This notice is published as part of the National Park Service's
administrative responsibilities under NAGPRA, 25 U.S.C. 3003 (d)(3).
The determinations in this notice are the sole responsibility of the
superintendent, San Juan Island National Historical Park.
In 1946 and 1947, human remains and associated funerary objects
were recovered during legally authorized excavations by University of
Washington archeologist Arden King at the Cattle Point Site (45-SJ-01)
on San Juan Island. Cattle Point is within the American Camp portion of
San Juan Island National Historical Park on the southern part of San
Juan Island. The funerary objects were transferred to the Burke Museum
and later accessioned by the National Park Service. The whereabouts of
the human remains is not known. The 249 unassociated funerary objects
are 103 basalt flakes, 60 non-human mammalian bone fragments, 61 shell
fragments, 2 bags of fish bones, 11 charcoal samples, 1 rock, 2
sediment samples, 1 piece of obsidian, 1 fire cracked cobble, 1 quartz
flake, 1 piece of schist, 2 pieces of slate, 1 pebble, 1 sea urchin
spine, and 1 sea lion humerus.
In 1970 and 1972, authorized excavations of a shell midden took
place at the English Camp Site (45-SJ-24) on San Juan Island and within
the English Camp portion of San Juan Island National Historical Park
during a University of Idaho field school directed by Dr. Roderick
Sprague.
Four objects were recovered in 1970 from the same stratum in which
a burial
[[Page 50990]]
was found. The human remains were transferred to the University of
Idaho before being repatriated to the Lummi Tribe of the Lummi
Reservation, Washington on June 26, 1991. The four funerary objects
were transferred to the Burke Museum and accessioned by the National
Park Service. The four unassociated funerary objects are one portion of
a non-human mammalian limb bone, one basalt shatter fragment, one
triangular basalt point fragment, and one ground abrader fragment.
The 1972 excavation recovered 32 objects that were associated with
three burials. The human remains were transferred to the University of
Idaho and subsequently repatriated to the Lummi Tribe of the Lummi
Reservation, Washington on June 26, 1991. The funerary objects were
transferred to the Burke Museum and accessioned by the National Park
Service.
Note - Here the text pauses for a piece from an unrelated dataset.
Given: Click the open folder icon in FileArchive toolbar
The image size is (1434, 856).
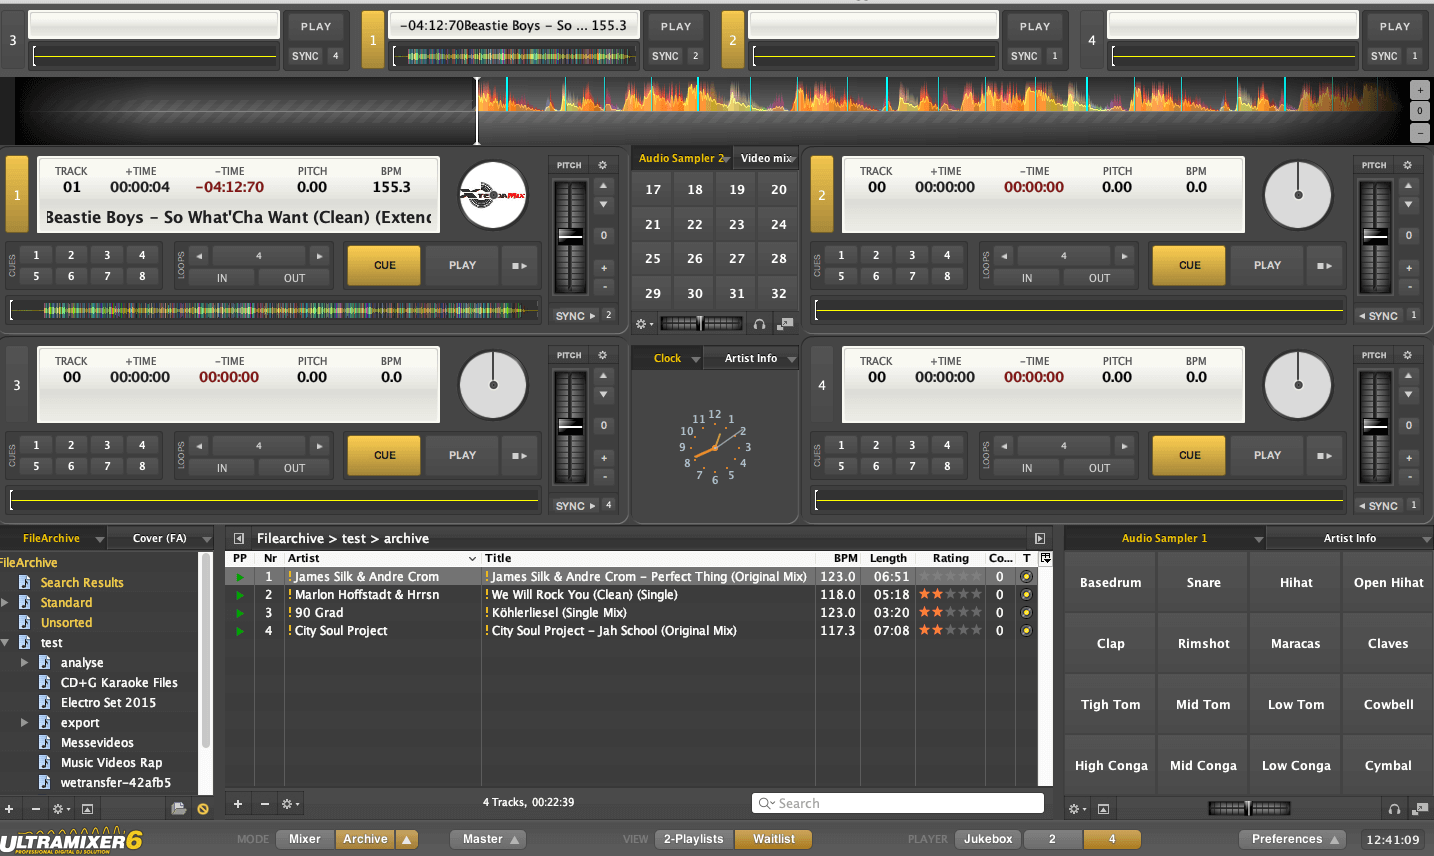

The 32 unassociated funerary objects are 2 fish vertebrae, 1
antler tine fragment, 1 fused bird wing bone, 24 fragments of non-human
bone, 2 pieces of fire modified rock, 1 basalt shatter fragment, and 1
point fragment.
Arden King's analysis of archeological data from Cattle Point
resulted in the identification of three prehistoric phases, with the
most recent representing a maritime adaptation that is ancestral to
historic native populations in the United States and Canada.
Archeological research and analysis indicates continuous habitation of
San Juan Island, including the two sites mentioned here, from
approximately 2,000 years ago through the mid-19th century.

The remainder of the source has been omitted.